■ Task instructions ■
Only the lines from the one containing "Edit the 智慧农业 rule with pencil icon" to the end of the data below belong in the answer, each repeated exactly; no pictures.
[[ Material supplied open ]]
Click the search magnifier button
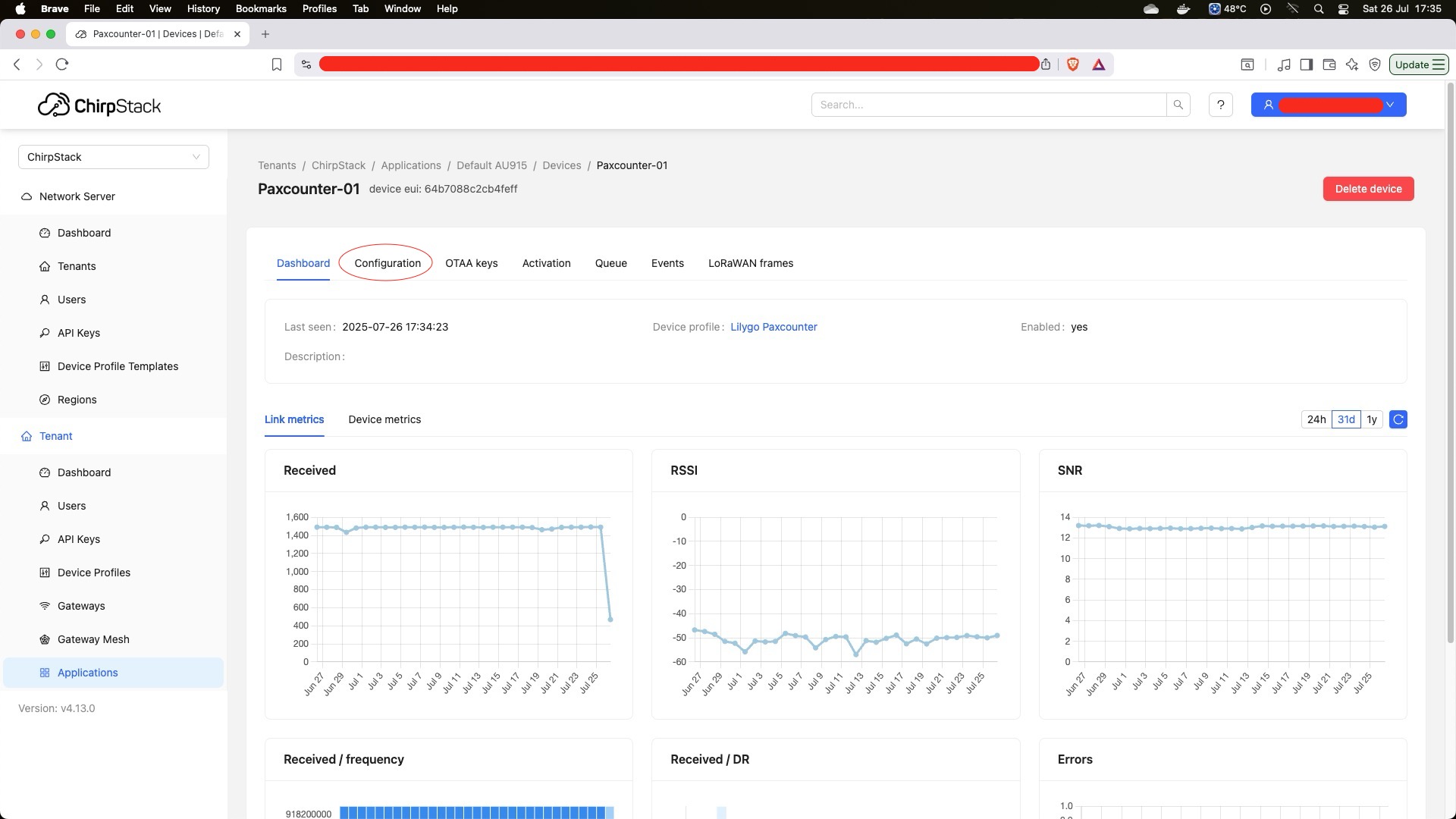 (1178, 105)
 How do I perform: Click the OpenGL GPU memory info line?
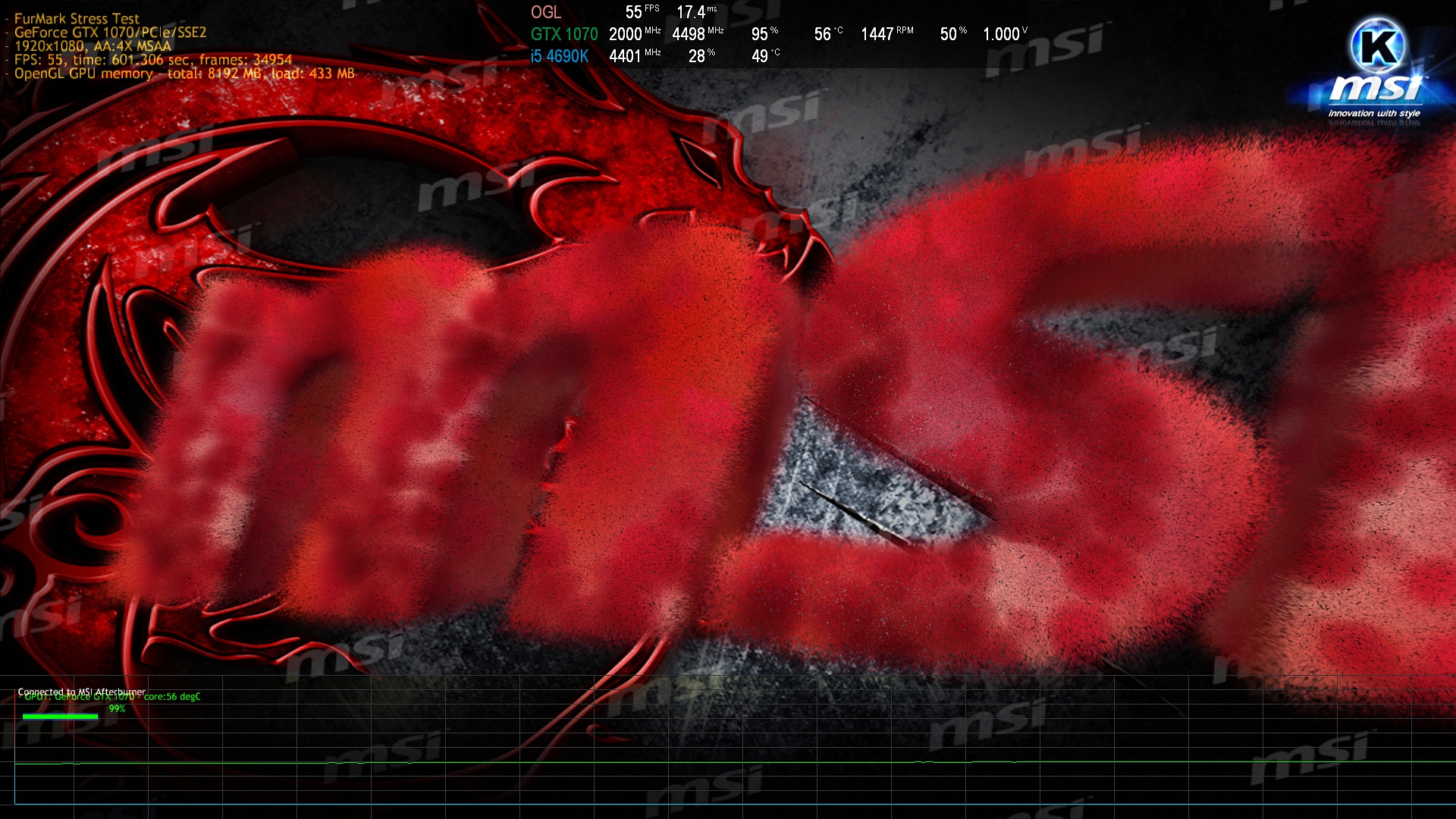184,74
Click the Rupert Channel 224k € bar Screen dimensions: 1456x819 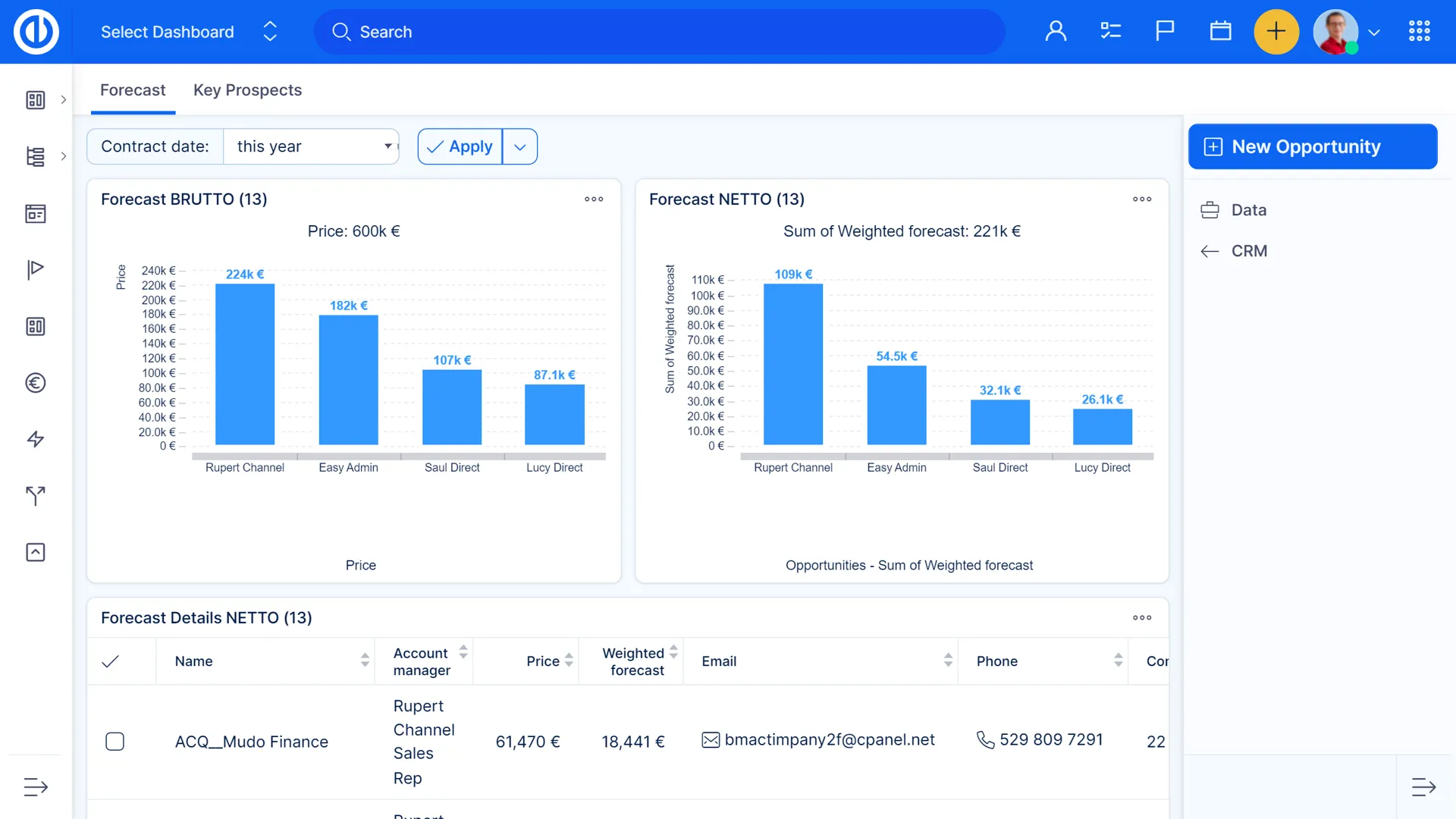245,364
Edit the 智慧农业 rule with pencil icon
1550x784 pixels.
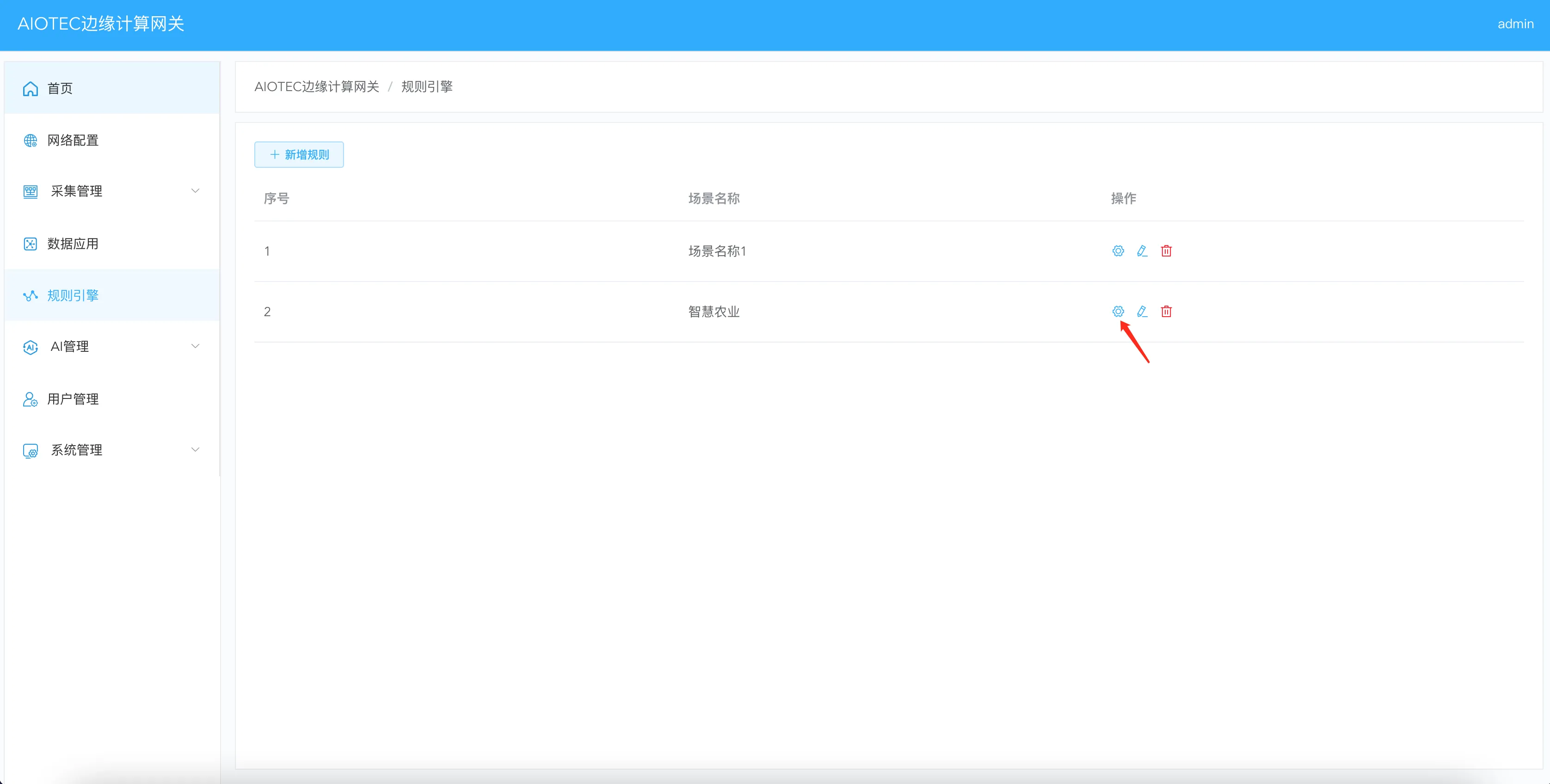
[[ Material supplied closed ]]
■ Solution ■
Edit the 智慧农业 rule with pencil icon
1550x784 pixels.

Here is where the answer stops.